17. Q: I rented an apartment and pay $1,000 for the security deposit. After three months from the day I moved out, I received a check from the landlord for the amount of only $100. The rest of the deposit, $900, was deducted to pay for the expenses on replacing new carpet and cleaning. How could it happen?
A: It depends on the condition of the apartment at the time you move out. Is it necessary to change the carpet? Is it possible to clean rather than replace? Do you completely clean the place? Sometimes, the landlord will use the deposit to replace the carpet or curtains. To prevent such an unpleasant incident from happening, you had better ask the landlord to inspect the apartment and then give you an inspection checklist when the landlord comes to pick up the keys. If the landlord does not show up, you should take photos or videotape the apartment for evidence to prove that there is no damage on the premises. If the landlord does not return the deposit for no reasonable grounds, you can either write the landlord for the collection or file a complaint against the landlord in the Small Claims Court.

18. Q: I just received from my landlord a letter, notifying me of a rent increase of 50% and asking me to quit the tenancy if I do not agree. Does the landlord has the right to do so?

A: Without the stipulation concerning the rent within the written lease agreement, the landlord may ask for any amount for the rent when the lease becomes mature, if the city you live does not prescribe the law about Rent Control. The landlord has the right to ask for any amount of the rent. You must move out even though you do agree on the rent.

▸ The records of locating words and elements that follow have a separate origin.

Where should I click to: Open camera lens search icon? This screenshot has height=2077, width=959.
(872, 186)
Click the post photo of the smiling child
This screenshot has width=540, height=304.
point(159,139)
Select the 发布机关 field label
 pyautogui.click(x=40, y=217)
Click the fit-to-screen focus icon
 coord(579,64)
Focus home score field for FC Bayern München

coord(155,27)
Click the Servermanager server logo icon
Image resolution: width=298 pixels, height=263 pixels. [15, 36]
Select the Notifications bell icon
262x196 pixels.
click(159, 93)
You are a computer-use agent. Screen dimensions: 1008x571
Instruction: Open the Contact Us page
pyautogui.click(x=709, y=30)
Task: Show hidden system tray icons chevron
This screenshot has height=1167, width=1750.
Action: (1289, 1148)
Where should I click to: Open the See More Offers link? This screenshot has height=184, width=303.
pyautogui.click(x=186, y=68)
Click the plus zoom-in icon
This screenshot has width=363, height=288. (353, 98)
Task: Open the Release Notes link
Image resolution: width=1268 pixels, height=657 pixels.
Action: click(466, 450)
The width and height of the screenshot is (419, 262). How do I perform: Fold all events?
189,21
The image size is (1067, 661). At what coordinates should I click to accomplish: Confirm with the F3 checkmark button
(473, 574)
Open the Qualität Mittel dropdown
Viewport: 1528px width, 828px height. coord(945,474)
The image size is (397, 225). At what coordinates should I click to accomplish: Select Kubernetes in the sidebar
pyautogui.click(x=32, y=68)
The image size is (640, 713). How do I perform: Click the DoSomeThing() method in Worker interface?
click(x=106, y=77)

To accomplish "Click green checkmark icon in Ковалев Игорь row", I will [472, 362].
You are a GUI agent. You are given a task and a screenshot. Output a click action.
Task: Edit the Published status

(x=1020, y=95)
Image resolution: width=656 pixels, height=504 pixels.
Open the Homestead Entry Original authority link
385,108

You can check with the City Hall in regard with the Rent Control. As to the commercial lease, there is no restriction on the rate of the rent.

19. Q: I signed with my landlord a five-year lease agreement, stipulating that the monthly rent is $1,500. The unit is used for a fashion store. Because the business has not been going well after the first three years, I have been unable to pay the rent for three months, planning to end the business and move out. Unfortunately, the landlord asks me to pay all the rents for the next three years. Are there any grounds for the landlord to make such a demand.

A: If there is a written lease agreement in effect, you breached the contract for not paying the rents unless the landlord seriously breached the contract before you did. The following examples are regarded as a Constructive Eviction: leasing the same premises to a third party, terminating the lease agreement in writing, not allowing you to use the premises, disconnecting the supplies of water and electricity, unsafe conditions, and failure to maintain and repair the premises. But if you unilaterally breach the contract before the landlord does, pursuant to the contract, you are demanded to pay the landlord the unpaid rents for the past three months, which is $4,500, all the rents for the period of time between the date you move out and the date the premises is leased out, and the rent difference if the new rent is different from the old rent. For example, if the landlord finds a new tenant after three months and receives $1,300 for the rent, you should pay the landlord $9,000 ($1,500 x 6 months), together with $6,000 ([$1,500 – $1,300] x 30 months). To avoid such a huge penalty fees, the best way for you is to find a new tenant soon; meanwhile, you should negotiate with the landlord by proposing a lump sum rent payments for 3 to 6 months and forfeiting the security deposit, so you will become free from the legally binding contract, saving you all the troubles in the future.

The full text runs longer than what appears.